Tuesday, October 20, 2009

Deciphering Public Opinion on Health Care Reform

As Harry Reid (D-NV), Chris Dodd (D-CT), Max Baucus (D-MT), Rahm Emanuel, and Olympia Snowe (R-ME) continue to hammer out the Health Reform compromise between the Senate's HELP and Finance Committees there is a picture emerging with regard to public opinion toward health reform – and at first glance it makes little sense. The most recent data from Pollster.Com (see chart below) show that public support has begun to drop (after a mini-rally last week) and opposition is on the rise. A recent ABC News survey found that 48% opposed “the proposed changes to the health care system being developed by Congress and the Obama administration,” while 45% supported such changes. A Fox News survey found that 54% opposed “the health care reform legislation being considered right now,” and only 34% supported it. According to Rasmussen Reports 54% opposed “the health care reform plan proposed by President Obama and the congressional Democrats,” and 42% supported.

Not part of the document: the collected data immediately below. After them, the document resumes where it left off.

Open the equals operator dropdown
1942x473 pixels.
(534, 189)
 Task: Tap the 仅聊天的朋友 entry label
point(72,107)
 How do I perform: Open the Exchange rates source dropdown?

Taken together these polls suggest considerable opposition – but beyond these topline questions the picture becomes murkier. When ABC News asked “Would you support or oppose having the government create a new health insurance plan to compete with private health insurance plans” an overwhelming 57% indicated support – odd given that such a proposal is being considered as part of the changes being developed by Congress – the same changes that only 42% of respondents supported. When Fox News asked whether respondents would prefer “the current health care system or the health care plan proposed by the Democrats in Congress” the current system was favored by a 51% to 34% margin. The Rasmussen survey found that a majority of respondents believed that health care costs would increase and quality decrease if the current reforms were enacted.

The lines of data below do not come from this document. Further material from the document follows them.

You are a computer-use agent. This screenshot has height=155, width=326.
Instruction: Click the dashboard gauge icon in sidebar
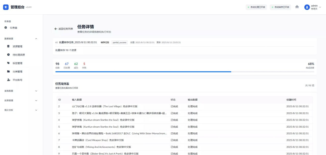(6, 28)
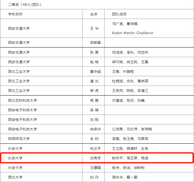
Task: Select team members 王英民、陈航、李道江
Action: [x=130, y=91]
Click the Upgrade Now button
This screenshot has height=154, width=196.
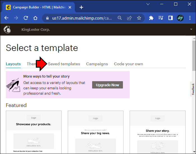coord(108,85)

So what can we make of this? There appears to be clear opposition to the health reform plans in general, support for maintaining the current system, a lack of faith in the ability of the proposed reforms to control costs or maintain quality, but also clear support for the creation of a public option. I see two possible explanations – one being that many Americans don’t know what the “public option” is and therefore their response to questions regarding support or opposition must be taken with a grain of salt. A recent post by Mark Blumenthal at Pollster.Com gives credence to the theory that the public does not understand the term. As he points out, a recent PEW study found that 56% of the public correctly linked the term “public option” to health, meaning that 44% of the populace does not recognize the term. He also points to a randomized internet survey where only 37% of the adult population could correctly identify the public option when presented with three choices (by random chance you would get 33%). So perhaps the public simply does not get it. There is one other possibility that gives the public a bit more credit. When Fox News asked respondents whether they supported reforming “the entire health care system” or reforms to provide “health insurance to those who don't have it,” covering the uninsured was preferred by a 50% to 27% margin. With that answer, current public opinion makes much more sense.

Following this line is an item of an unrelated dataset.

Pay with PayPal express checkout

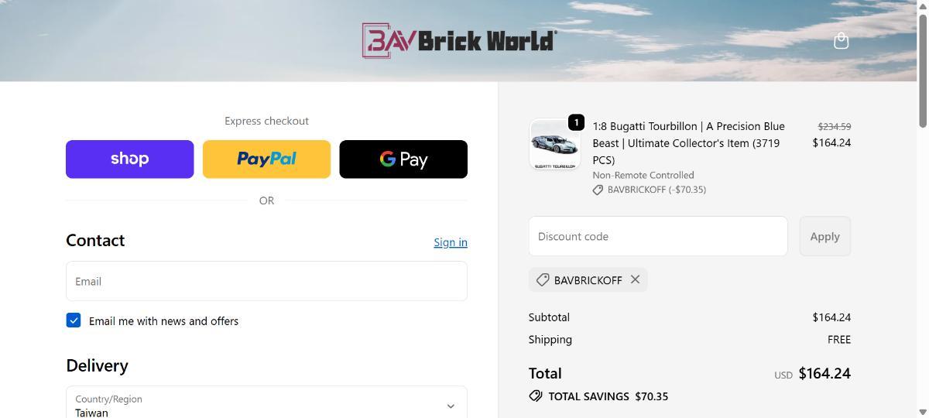[x=266, y=159]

The current proposals in Congress would represent system-wide changes, though largely incremental in nature, they are more akin to the “Comprehensive Incrementalism” defined by the Washington Post's Ezra Klein. It would appear that most Americans are opposed to the proposed comprehensive incrementalism, but support efforts to cover the uninsured – such as a public, or government-sponsored health insurance option. So when ABC News asked whether respondents would support “a plan that includes some form of government sponsored health insurance for people who can't get affordable private insurance, but is approved without support from Republicans in Congress; or a plan that is approved with support from Republicans in Congress, but does not include any form of government-sponsored health insurance for people who can't get affordable private insurance?” it should not be surprising that “government sponsored health insurance for people who can't get affordable private insurance” was preferred over bipartisanship by a 51% to 37% margin. This is roughly the margin that preferred covering the uninsured over system-wide reform in the Fox poll. By no means does it suggest that the public would prefer Democrats to “go it alone” on overall health care reform, nor does it suggest public support for current proposals would be higher if those proposals contained a public option. It does tell us that Democrats are correct when they say that the public supports a public option, and Republicans are correct when they say that the public opposes the health reform proposals currently being considered in Congress.